In end-January 2009, although it was reported that under pressure from the developing countries like, India, WHO has dropped this new definition, it is very likely that the initiative is now just on a ‘pause’ mode.

Let us now try to explore the ‘Eye’ of this stormy debate and its relevance to India. The ‘eye’ of the storm lies mainly within the following 3 key concerns of the opponents of the definition:

1. False representation of identity and source applies not only to labeling but also to the ‘product,
its container or other packaging’
2. The new definition could include Intellectual Property Right (IPR) issues and as a cosequence of
which, Indian generics could run into the risk of being branded as counterfeit
3. Removal of the words ‘fraudulent and deliberate’ from the original definition and replacing them
with ‘false representation’ will shift the burden of proof

In India, the share of voice of those opposing this definition was undoubtedly much more than those who were supporting it. However, the rationale for supporting the definition, in Indian context, appears to be much stronger than opposing it.

While arguing on this point, I am of the view that most of the apprehensions expressed above have been abundantly clarified in the definitions of Misbranded drugs (section 17), and Spurious drugs (Section 17 B) of the Indian Drugs and Cosmetics Act, 1940.

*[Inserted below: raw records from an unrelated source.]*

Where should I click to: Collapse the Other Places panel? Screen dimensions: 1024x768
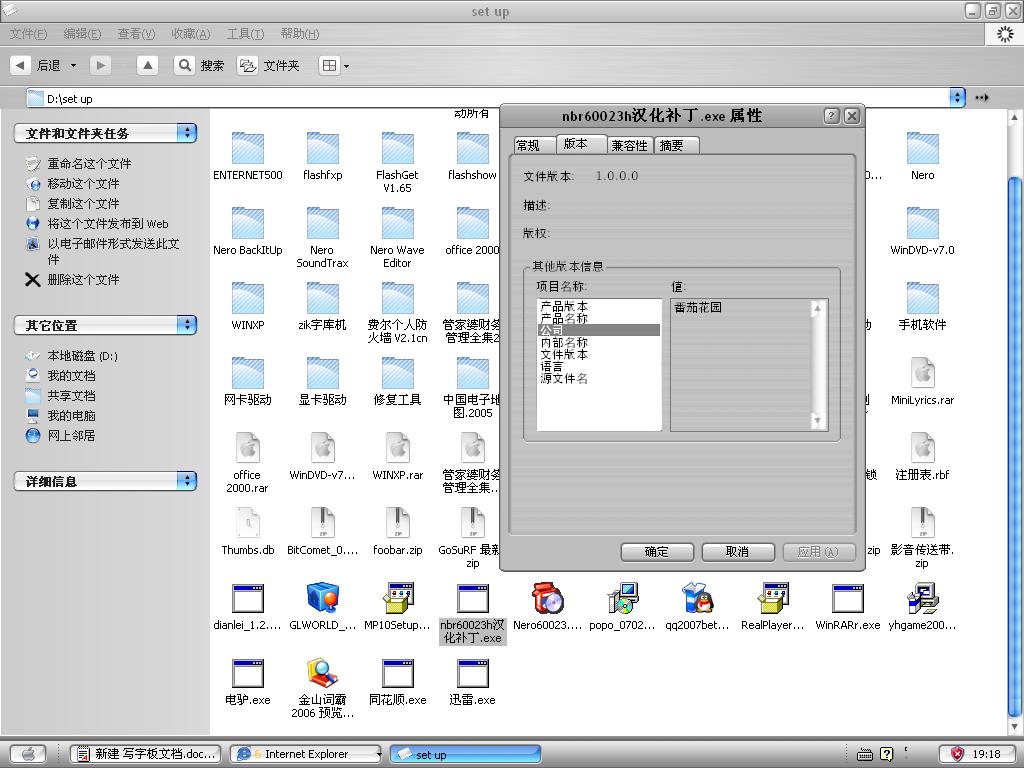click(187, 325)
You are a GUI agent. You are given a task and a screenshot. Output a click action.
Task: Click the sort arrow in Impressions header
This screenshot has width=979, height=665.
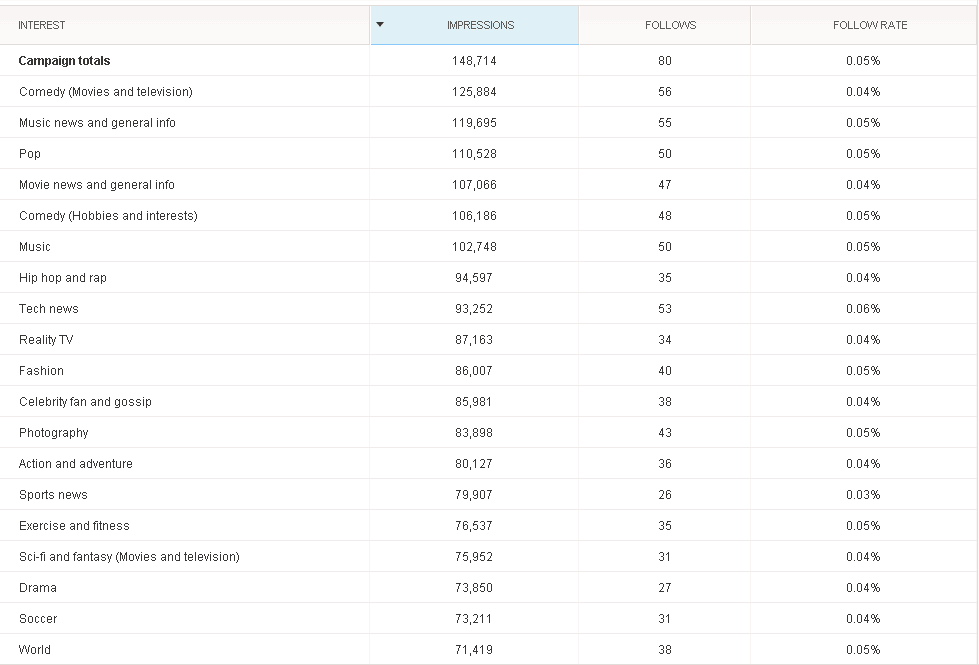380,25
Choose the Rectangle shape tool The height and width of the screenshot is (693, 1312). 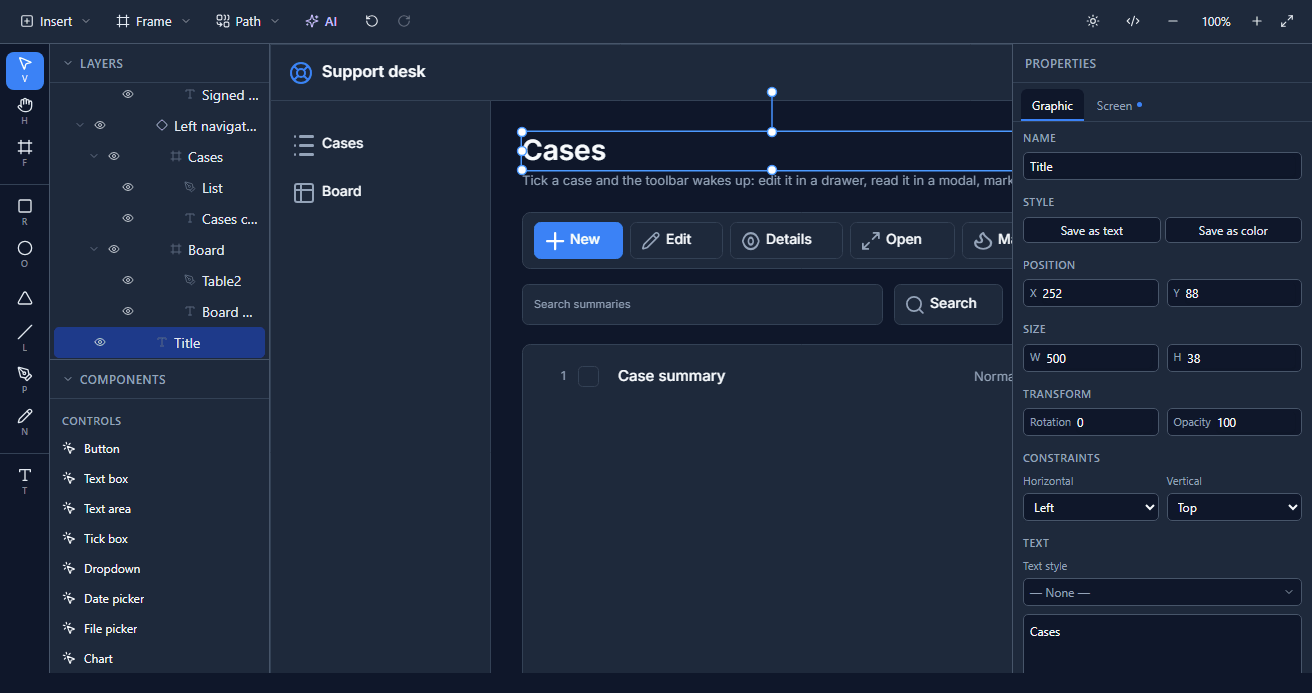click(25, 212)
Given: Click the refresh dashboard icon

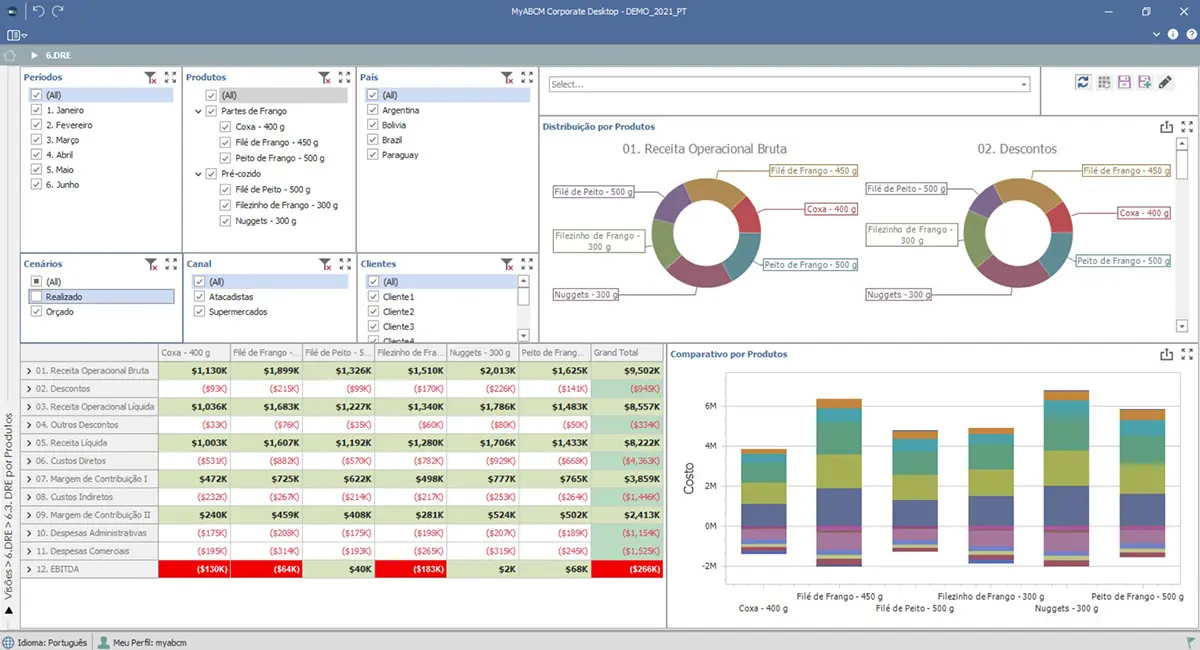Looking at the screenshot, I should (1083, 82).
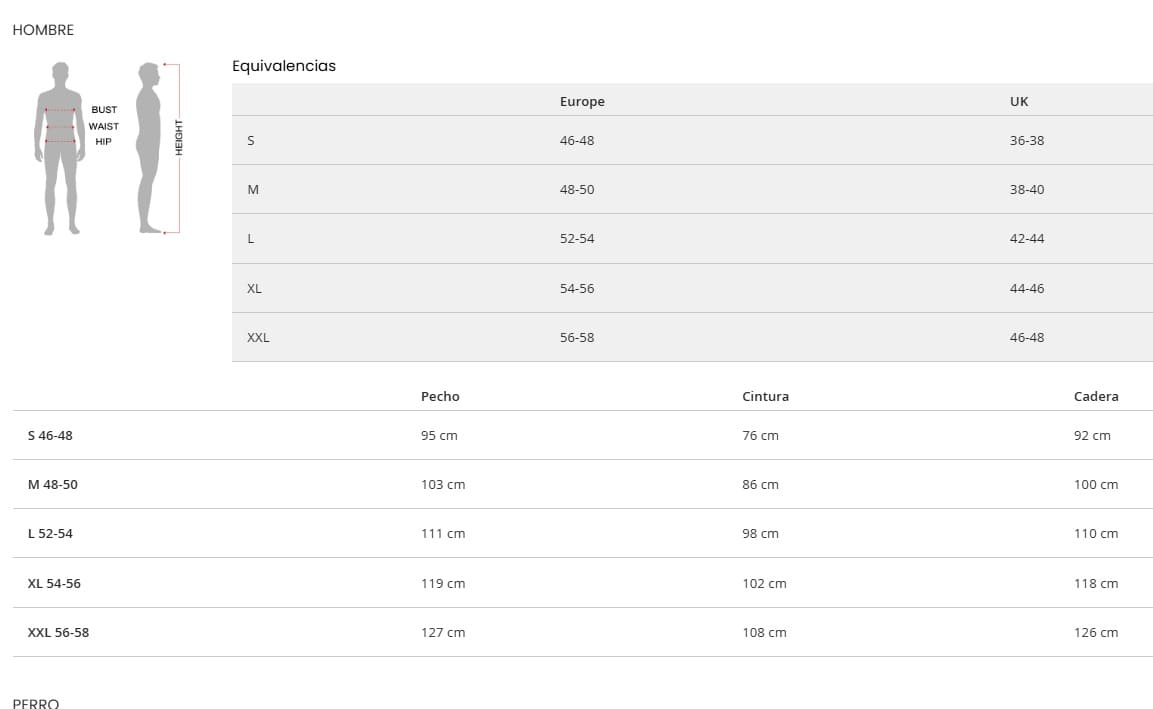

Let us now have a quick look at the Section 17 and Section 17 B of the Drugs and Cosmetics Act to find out whether the WHO IMPACT definition is way off the definitions for Misbranded and Spurious drugs as indicated in the above Act.

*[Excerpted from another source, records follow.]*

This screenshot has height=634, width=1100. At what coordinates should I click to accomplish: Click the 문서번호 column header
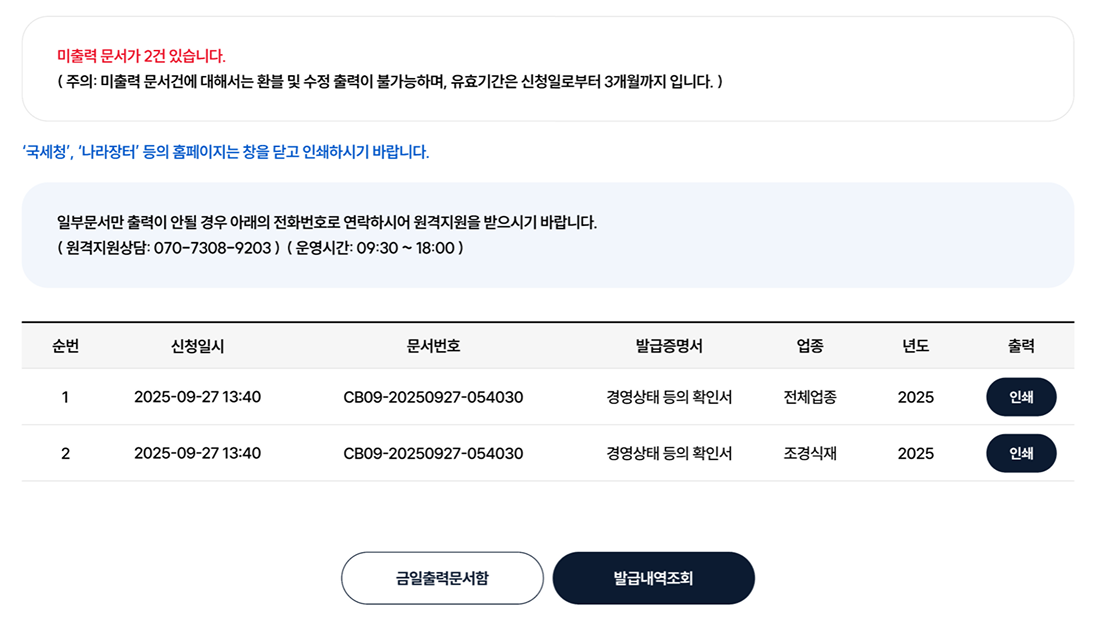coord(433,346)
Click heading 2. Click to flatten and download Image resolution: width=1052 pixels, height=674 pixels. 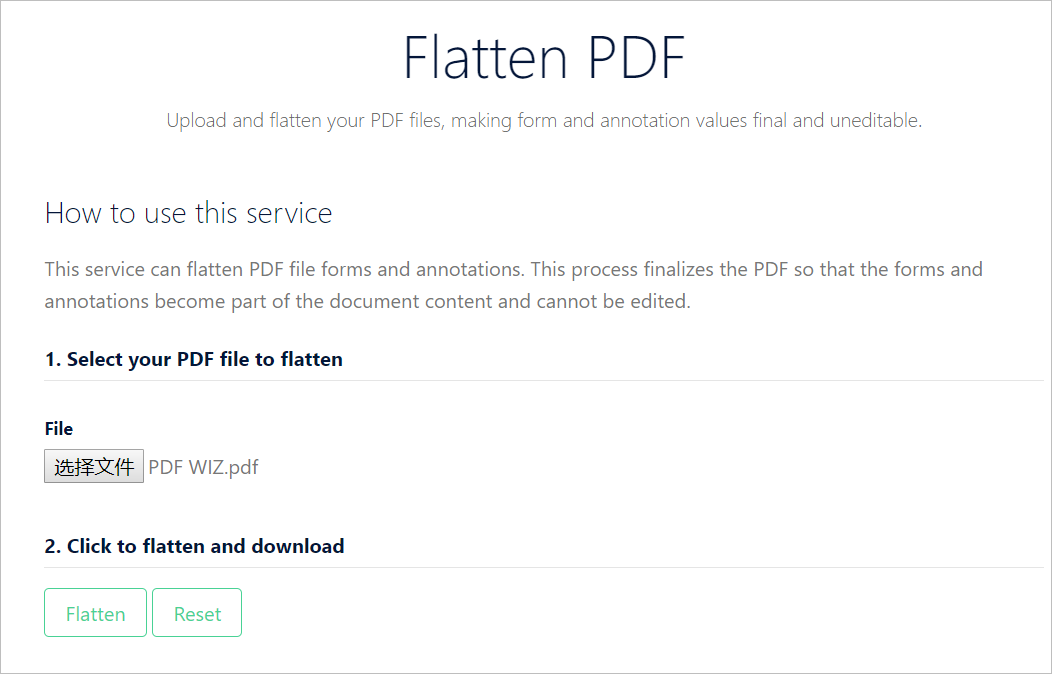pos(194,546)
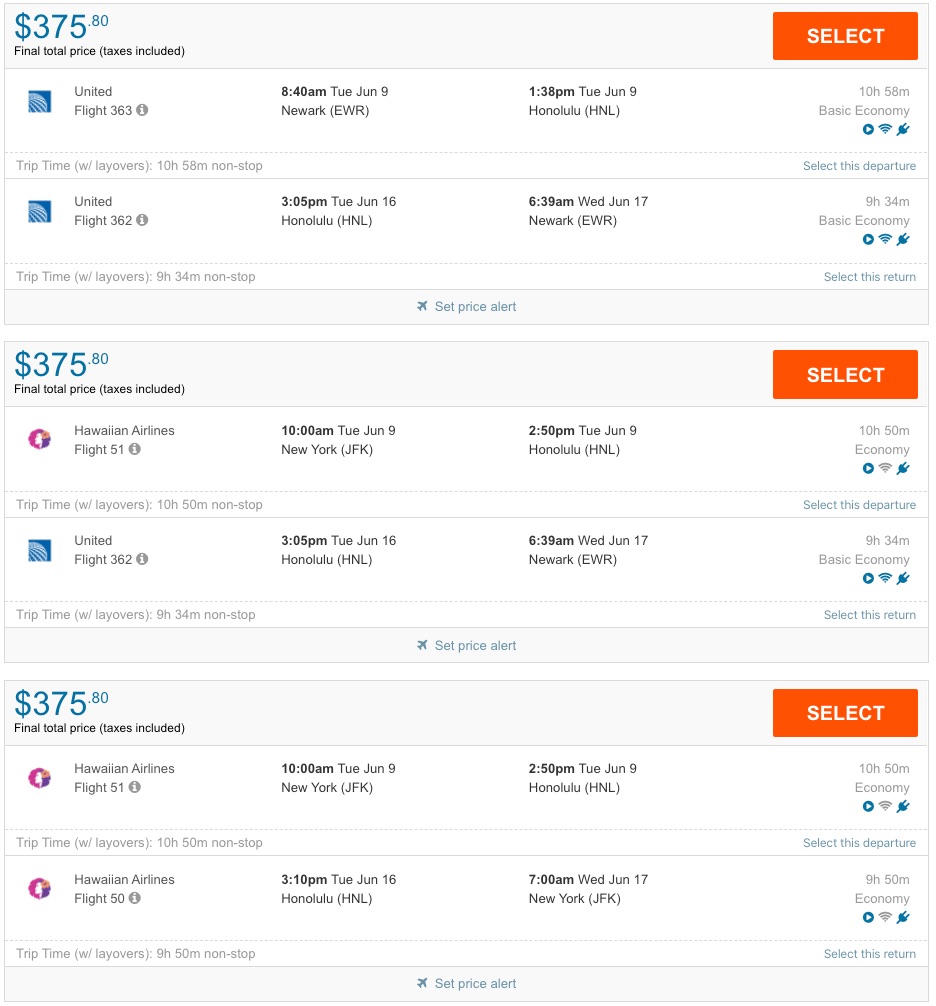Set price alert on the second itinerary

tap(475, 646)
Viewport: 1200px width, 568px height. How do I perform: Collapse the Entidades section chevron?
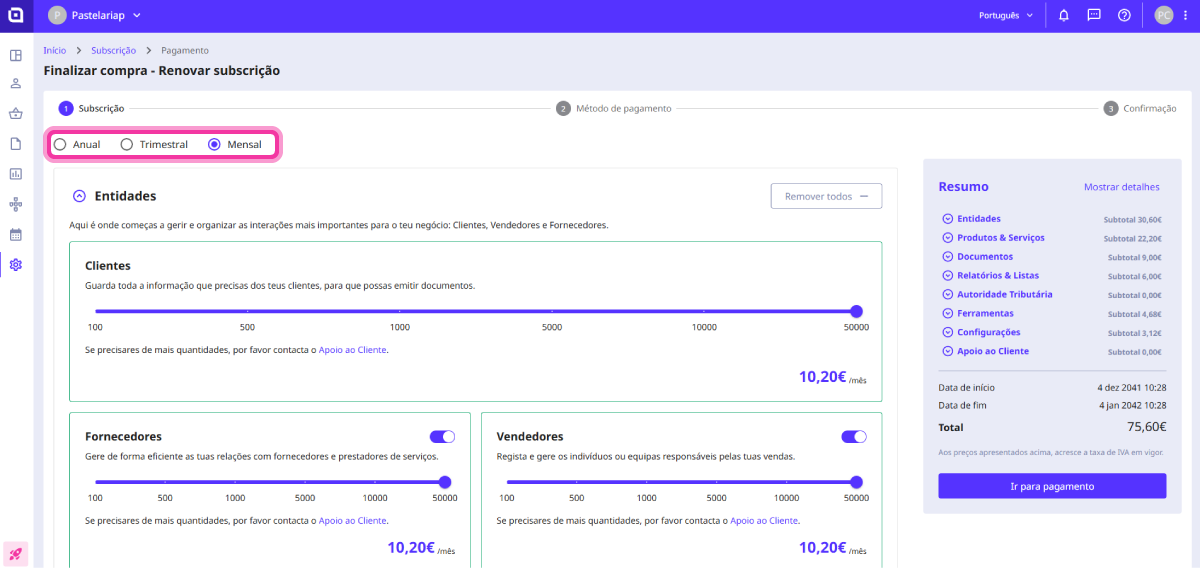[80, 196]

Section 17. Misbranded drugs – For the purposes of this Chapter, a drug shall be deemed to be misbranded –

(a) If it is so coloured, coated, powdered or polished that damage is concealed or if it is made to appear of better or greater therapeutic value than it really is; or

(b) If it is not labelled in the prescribed manner ; or

(c) If its label or container or anything accompanying the drug bears any statement, design or device which makes any false claim for the drug or which is false or misleading in any particular.”

Does Section 17 of the Drugs and Cosmetics Act, 1940 answer the ‘concern 1’ above?

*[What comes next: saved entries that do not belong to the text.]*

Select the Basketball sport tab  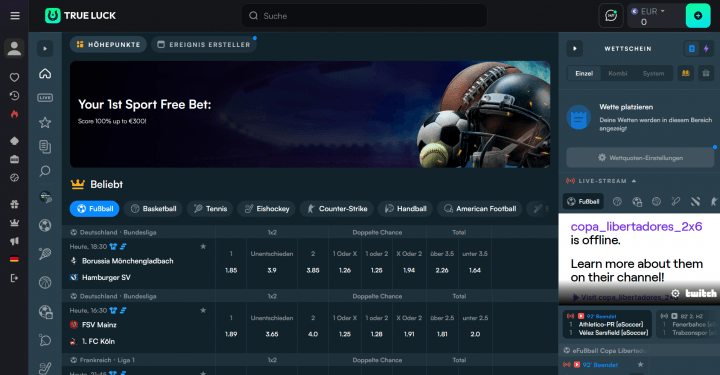153,208
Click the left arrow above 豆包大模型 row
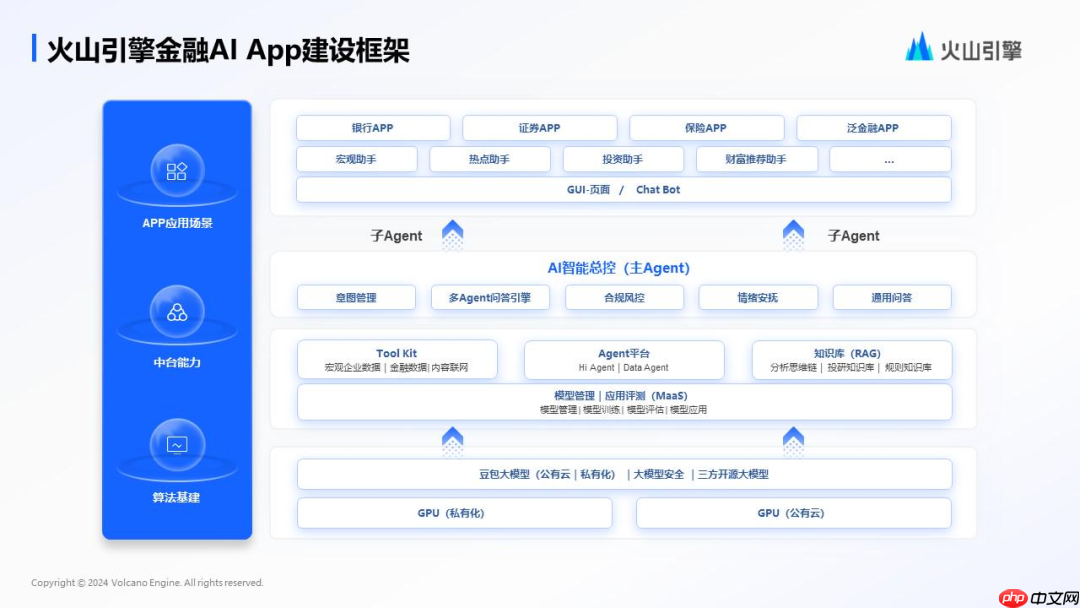Screen dimensions: 1080x608 click(452, 441)
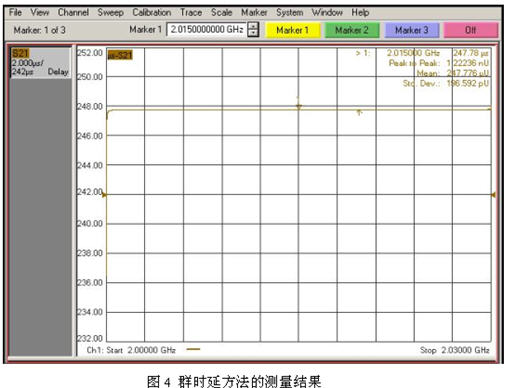The height and width of the screenshot is (388, 515).
Task: Open the Trace menu
Action: 191,12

“Section 17B. Spurious drugs – For the purposes of this Chapter, a drug shall be deemed to be spurious

(a) If it is manufactured under a name which belongs to another drug; or

(b) If it is an imitation of, or is a substitute for, another drug or resembles another drug in a manner likely to deceive or bears upon it or upon its label or container the name of another drug unless it is plainly and conspicuously marked so as to reveal its true character and its lack of identity with such other drug; or

(c) If the label or container bears the name of an individual or company purporting to be the manufacturer of the drug, which individual or company is fictitious or does not exist; or

(d) If it has been substituted wholly or in part by another drug or substance; or

(e) If it purports to be the product of a manufacturer of whom it is not truly a product.”

Does Section 17B of the Drugs and Cosmetics, 1940 Act answer the ‘concern 2′ above?

The ‘concern 3’ above deals with shifting the ‘burden of proof’ with replacement of the words ‘fraudulent and deliberate’ by ‘false representation’. Many legal experts opine that this change will only mean that “criminal intent (fraudulent and deliberate) shall be considered during the legal procedures for the purpose of sanctions.”

What could then possibly be the reasons for opposing the revised WHO IMPACT definition of Counterfeit Drugs in India, especially when we have similar definition in place in our own Drugs and cosmetics Act, 1940? Does it make sense for the Government to reinvent the wheel? Who knows?